-- Opening Marker --

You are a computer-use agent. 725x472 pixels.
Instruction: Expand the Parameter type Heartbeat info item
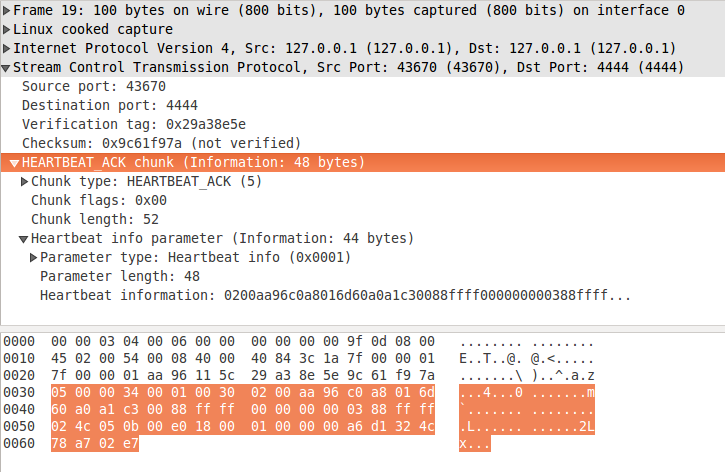[x=33, y=257]
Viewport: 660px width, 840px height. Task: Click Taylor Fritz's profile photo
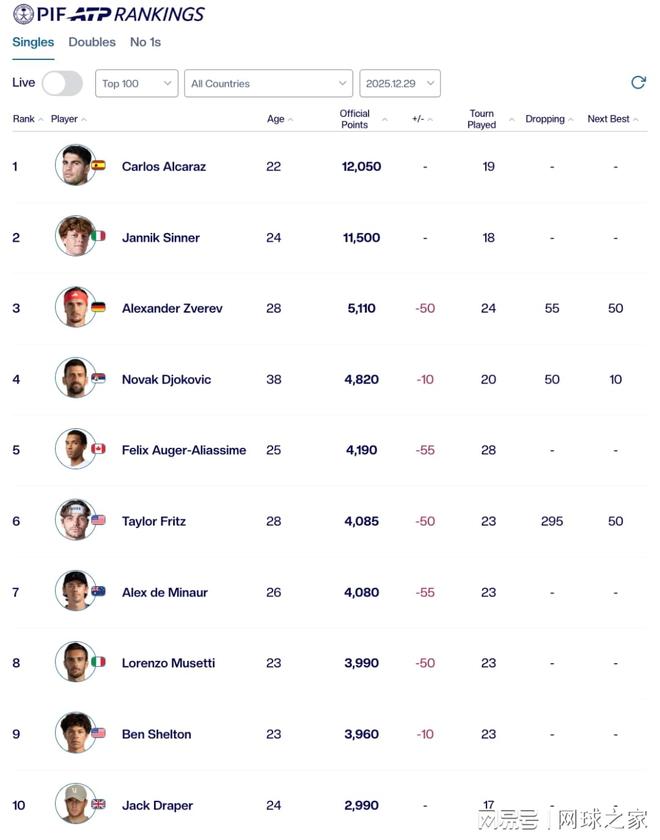coord(75,521)
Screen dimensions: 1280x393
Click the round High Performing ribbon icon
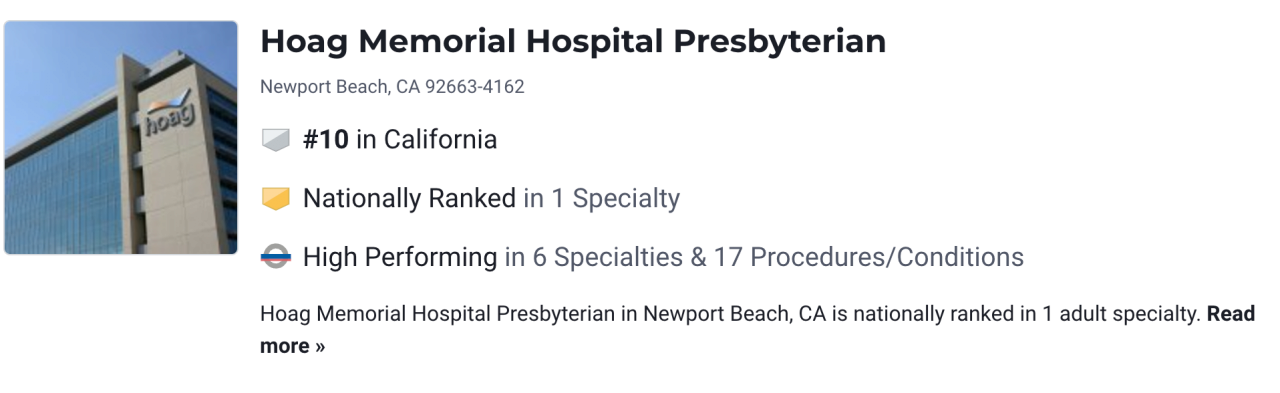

-- Closing Marker --

Exercise:
Any pictures above are to be left out. Retype the rest of the records exactly.

Problem solution:
You are a computer-use agent. 725x472 pixels.
Instruction: Expand the Parameter type Heartbeat info item
[x=33, y=257]
Viewport: 660px width, 840px height. Task: Click Taylor Fritz's profile photo
coord(75,521)
Screen dimensions: 1280x393
Click the round High Performing ribbon icon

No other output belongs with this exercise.